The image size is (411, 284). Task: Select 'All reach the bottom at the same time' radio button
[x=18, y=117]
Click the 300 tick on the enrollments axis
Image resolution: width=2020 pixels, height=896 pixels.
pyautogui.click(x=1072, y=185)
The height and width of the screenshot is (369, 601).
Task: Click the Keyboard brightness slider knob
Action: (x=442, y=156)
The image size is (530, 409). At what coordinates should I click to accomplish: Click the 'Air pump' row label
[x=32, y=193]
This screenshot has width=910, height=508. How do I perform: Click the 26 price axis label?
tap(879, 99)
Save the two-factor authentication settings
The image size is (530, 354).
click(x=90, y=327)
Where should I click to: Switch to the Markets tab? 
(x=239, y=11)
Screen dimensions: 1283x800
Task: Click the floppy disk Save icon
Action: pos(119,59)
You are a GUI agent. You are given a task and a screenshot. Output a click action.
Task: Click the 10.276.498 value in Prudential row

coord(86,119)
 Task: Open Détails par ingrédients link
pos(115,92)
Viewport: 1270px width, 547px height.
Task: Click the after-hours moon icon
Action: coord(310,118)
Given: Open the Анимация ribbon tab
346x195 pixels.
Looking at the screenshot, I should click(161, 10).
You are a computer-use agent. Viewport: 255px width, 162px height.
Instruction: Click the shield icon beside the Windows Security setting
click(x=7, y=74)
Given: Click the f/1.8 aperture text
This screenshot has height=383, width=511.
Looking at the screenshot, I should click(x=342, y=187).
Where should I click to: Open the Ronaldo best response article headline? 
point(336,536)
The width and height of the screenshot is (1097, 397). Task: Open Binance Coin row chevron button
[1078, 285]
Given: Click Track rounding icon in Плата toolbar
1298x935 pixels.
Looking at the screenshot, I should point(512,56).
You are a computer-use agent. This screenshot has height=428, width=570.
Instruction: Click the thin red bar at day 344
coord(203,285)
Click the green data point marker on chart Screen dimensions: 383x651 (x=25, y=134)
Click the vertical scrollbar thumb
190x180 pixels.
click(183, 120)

- **What this task involves**: Having read the material, transcribe all of it exactly.

- **Problem solution**:
The image size is (411, 284). Task: Select 'All reach the bottom at the same time' radio button
[x=18, y=117]
Click the 300 tick on the enrollments axis
Image resolution: width=2020 pixels, height=896 pixels.
pyautogui.click(x=1072, y=185)
The height and width of the screenshot is (369, 601).
Task: Click the Keyboard brightness slider knob
Action: (x=442, y=156)
The image size is (530, 409). At what coordinates should I click to accomplish: Click the 'Air pump' row label
[x=32, y=193]
This screenshot has width=910, height=508. How do I perform: Click the 26 price axis label?
tap(879, 99)
Save the two-factor authentication settings
The image size is (530, 354).
click(x=90, y=327)
Where should I click to: Switch to the Markets tab? 
(x=239, y=11)
Screen dimensions: 1283x800
Task: Click the floppy disk Save icon
Action: pos(119,59)
You are a GUI agent. You are given a task and a screenshot. Output a click action.
Task: Click the 10.276.498 value in Prudential row

coord(86,119)
 Task: Open Détails par ingrédients link
pos(115,92)
Viewport: 1270px width, 547px height.
Task: Click the after-hours moon icon
Action: coord(310,118)
Given: Open the Анимация ribbon tab
346x195 pixels.
Looking at the screenshot, I should click(161, 10).
You are a computer-use agent. Viewport: 255px width, 162px height.
Instruction: Click the shield icon beside the Windows Security setting
click(x=7, y=74)
Given: Click the f/1.8 aperture text
This screenshot has height=383, width=511.
Looking at the screenshot, I should click(x=342, y=187).
Where should I click to: Open the Ronaldo best response article headline? 
point(336,536)
The width and height of the screenshot is (1097, 397). Task: Open Binance Coin row chevron button
[1078, 285]
Given: Click Track rounding icon in Плата toolbar
1298x935 pixels.
Looking at the screenshot, I should point(512,56).
You are a computer-use agent. This screenshot has height=428, width=570.
Instruction: Click the thin red bar at day 344
coord(203,285)
Click the green data point marker on chart Screen dimensions: 383x651 (x=25, y=134)
Click the vertical scrollbar thumb
190x180 pixels.
click(183, 120)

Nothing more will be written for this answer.